1,804 articles and 14,882 comments as of Saturday, April 30th, 2011

EndUserSharePoint has combined resources with NothingButSharePoint.com. You can now find End User (Mark Miller), Developer (Jeremy Thake) and IT Pro SharePoint (Joel Oleson) content all in one place!

This site is a historical archive and is no longer being updated. Please update your favorites, bookmarks and RSS feeds.

NothingButSharePoint.com
Thursday, February 19, 2009

Create SharePoint Document Taxonomies with MindManager – Part 1

Introduction

Over the past four weeks I have introduced you to the concept of Mind Mapping for SharePoint and how to use MindManager to build and document SharePoint projects including: Navigation; Project prioritization; and Early-stage brainstorming.

Next week I will show you how I use MindManager for one of the most difficult aspects of a SharePoint project: Building out the taxonomy of Document Libraries, Content Types and Metadata that will be used by a site.

In this week’s installment, you won’t see any Mind Mapping as I describe my approach to explaining the meaning and value of metadata to stakeholders (Site owners, content owners and contributors).

Metadata: What a concept

You are going to ask your users/stakeholders to tell you about their metadata, but they don’t know what that is. Explaining the concept clearly is difficult, and even if you do a great job, most people won’t really get it right away. Don’t let that stop you. Think of this as a process that starts at the edge of a target. Together with your stakeholders, you will spiral in towards the bull’s eye.

Document Taxonomies
The Metadata Target

I have found that, quite often, one of the key drivers behind a SharePoint implementation is to clean-up the chaotic “S-Drive”. What the client often wants to do is create a new and better folder structure in SharePoint. If this happens to you, DON’T LET THEM DO IT! A deeply nested folder system in SharePoint is even worse than one in Windows because it is slower and harder to navigate.

The Metadata Workshop

At the Metadata Workshop, I explain that metadata is “data about data”. In the case of documents, it means information about a document that will help you to identify it later without having to open it. People use metadata every day without realizing it.
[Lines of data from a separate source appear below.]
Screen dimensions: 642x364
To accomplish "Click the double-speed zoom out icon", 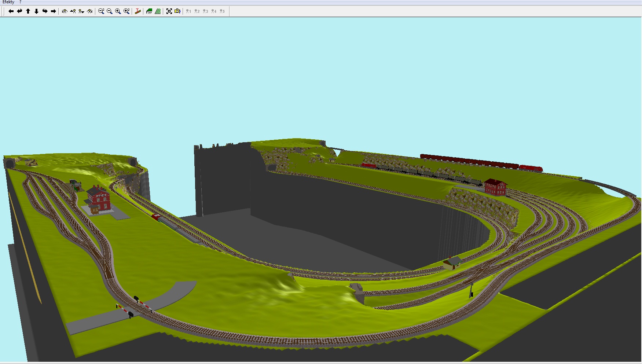I will pos(101,11).
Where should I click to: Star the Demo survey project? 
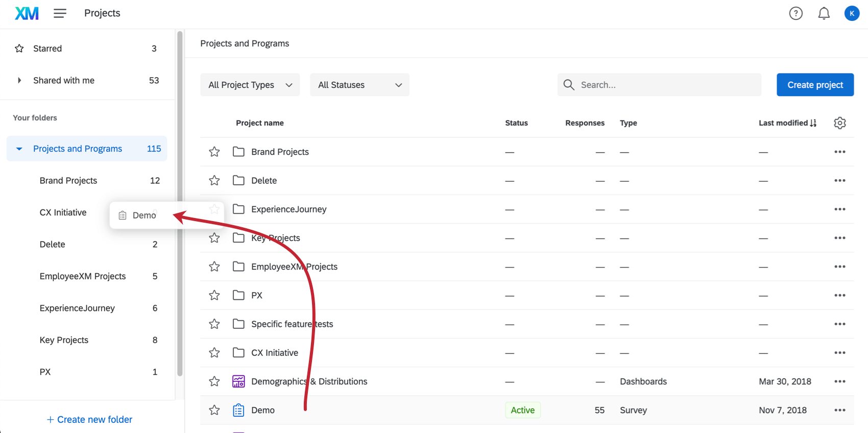tap(214, 410)
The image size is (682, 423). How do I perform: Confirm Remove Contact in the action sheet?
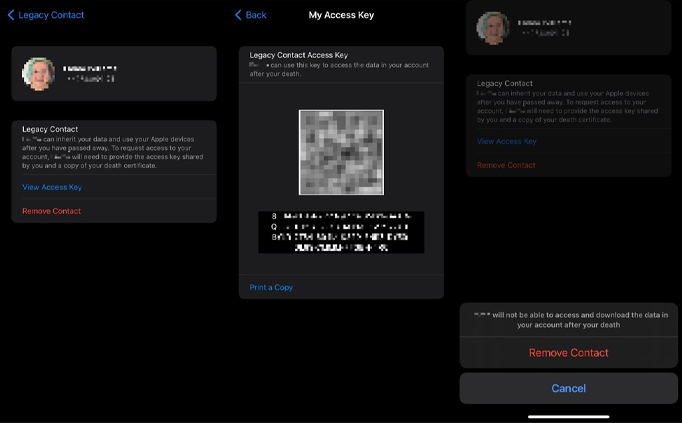point(568,353)
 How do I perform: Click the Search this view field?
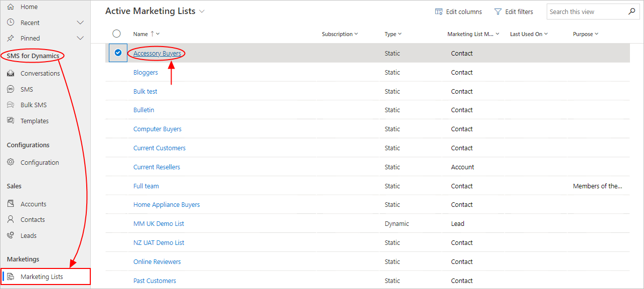587,12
I start the workshop by reviewing something that everyone already understands (and probably hates), the folder based file system on the “S-Drive”, or whatever the shared network drive is called in the customer organization.

I explain that because the Windows file system gives you very little information beyond the file’s name, size and last-modified date, people use the filename itself to capture metadata like date, customer, document type and version. You will often see files with names like “IBM-Proposal-May-2008-Ver2aFinalFinal.doc”. All of that information crammed into the filename is really metadata.

The use of structured folder names is another type of metadata that people use every day. If you have a file structure that looks like the sample below, then you are using metadata to help you identify your files.

Document Taxonomies
Sample Folder Hierarchy

The metadata is telling you that “file1.doc” is a Sales Document for the Year 2007; Western Region; Industrial Division for a Customer named BBN Inc. That is all useful metadata, but here comes some trouble.

Folder Pain

In workshops you may find that the stakeholders will tell you that they have a well structured and efficient folder hierarchy and everyone knows where to find the documents they are looking for. If you ask them what happens when someone new joins the team, they’ll tell you “Oh, that’s a mess at first; they put all sorts of stuff in the wrong places”.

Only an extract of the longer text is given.